Menghayati Hidup Beragama Yang Inklusif Tanpa Kehilangan Identitas

Loading

Oleh Mgr. Kornelius Sipayung OFM Cap | Uskup Agung Medan

Studi Bersama KWI 2019

Umat Allah yang terkasih, Dalam Studi bersama, Para Uskup di Sidang Konfrensi Wali Gereja Indonesia, pada bulan November tahun 2019, salah satu pembicara yang diundang adalah Dr. Wachid Ridwan. Beliau adalah Dosen FISIP Universitas Proklamasi 45 Yogyakarta dan Sekretaris Lembaga Hubungan Luar Negeri PP Muhammadiyah.

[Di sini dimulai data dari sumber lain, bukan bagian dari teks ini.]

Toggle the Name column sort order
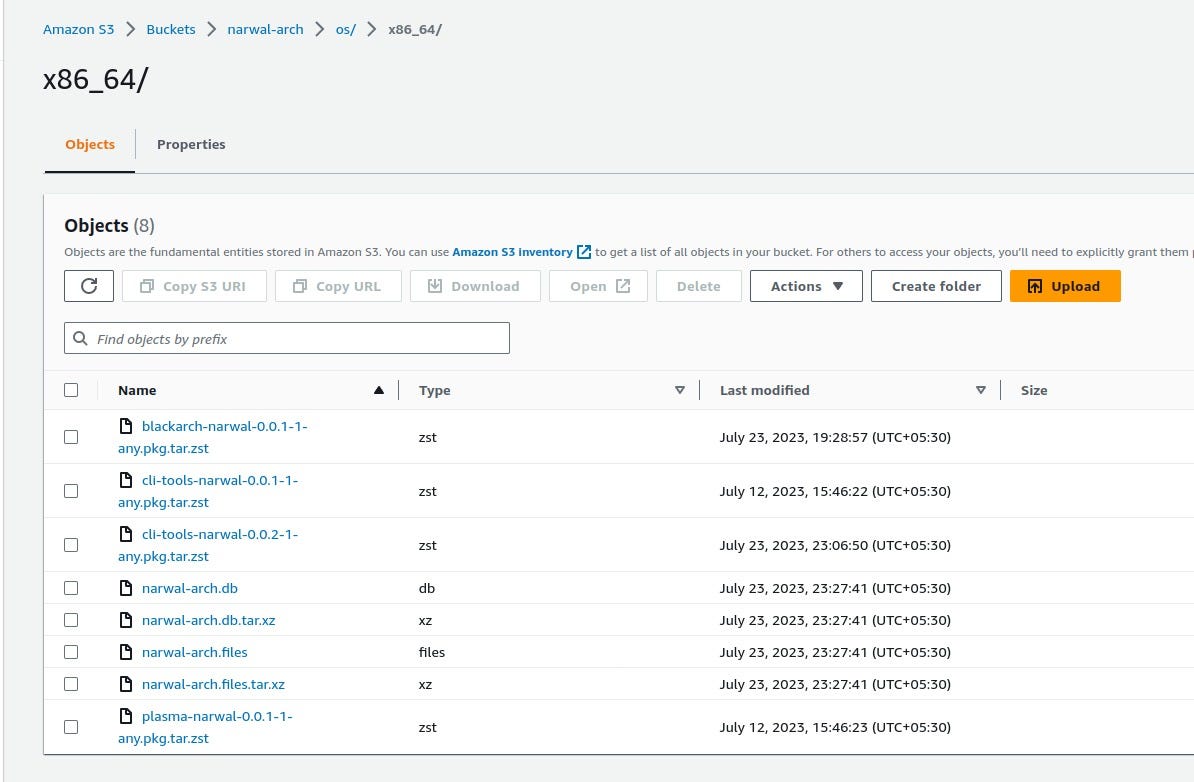The height and width of the screenshot is (782, 1194). point(378,390)
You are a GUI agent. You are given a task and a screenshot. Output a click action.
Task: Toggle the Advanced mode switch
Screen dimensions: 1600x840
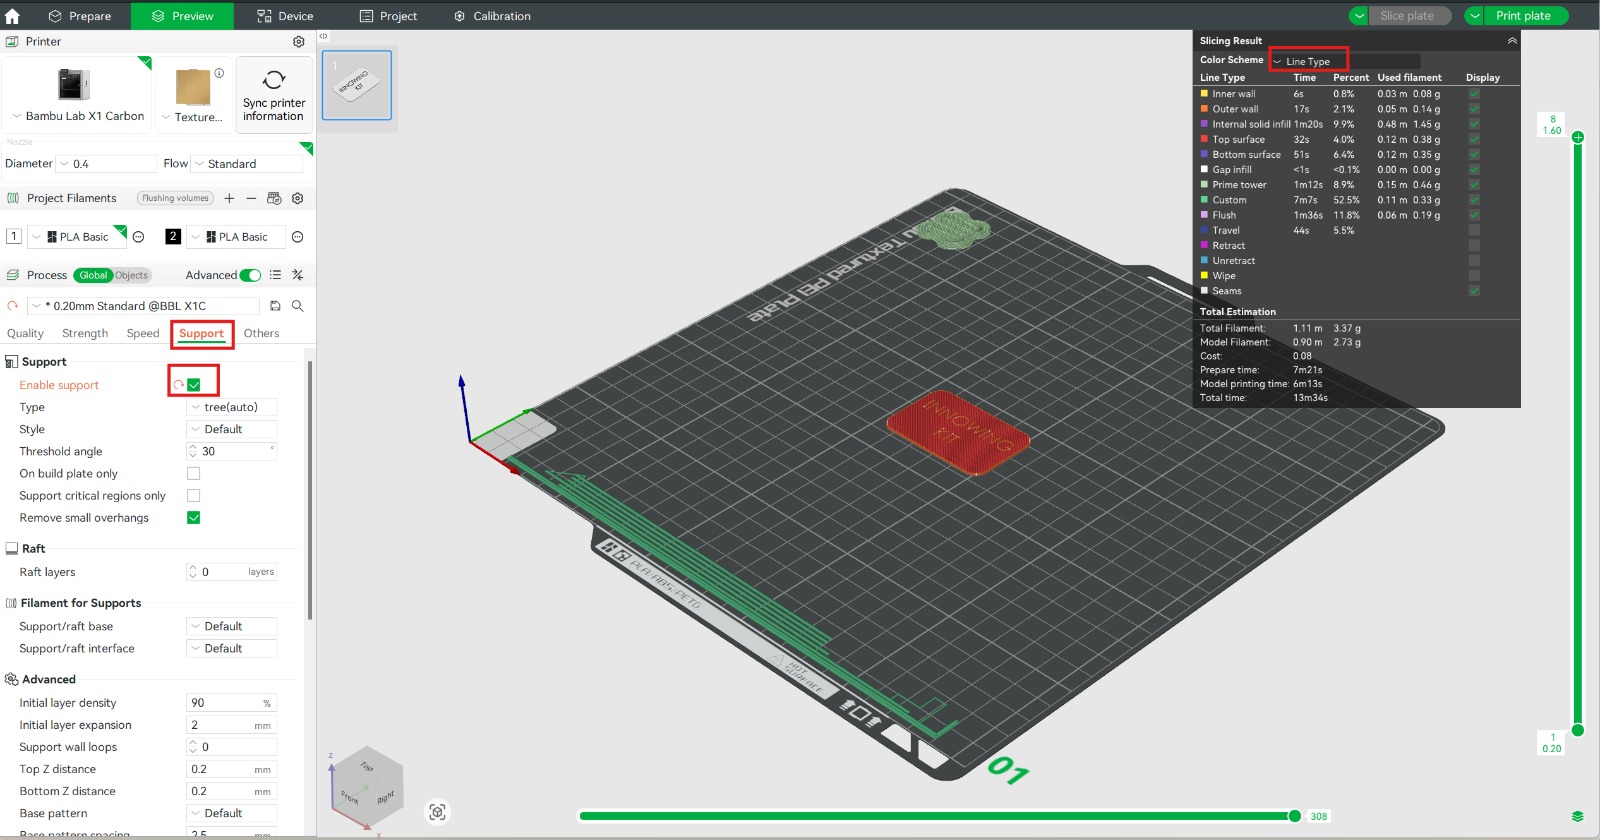pos(250,275)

Dalam Makalahnya beliau menuliskan demikian seperti saya tuliskan kembali di bawah ini. Rasionalitas para pelaku Bom Bali I, terutama Imam Samudra selalu mendasarkan pada implementasi jihad. Dia percaya bahwa ayat pertama jihad yang diturunkan kepada Nabi Muhammad SAW menginstruksikan umat Islam untuk melawan orang-orang kafir yang berperang melawan mereka, juga mereka yang tidak terlibat langsung didalamnya tidak boleh diserang.

Dia yakin Surah Al Baqarah ayat 190: “Dan bertempurlah dengan Tuhan melawan orang-orang yang berperang melawan Anda, tapi jangan melakukan agresi karena sesungguhnya Allah tidak menyukai penyerang.”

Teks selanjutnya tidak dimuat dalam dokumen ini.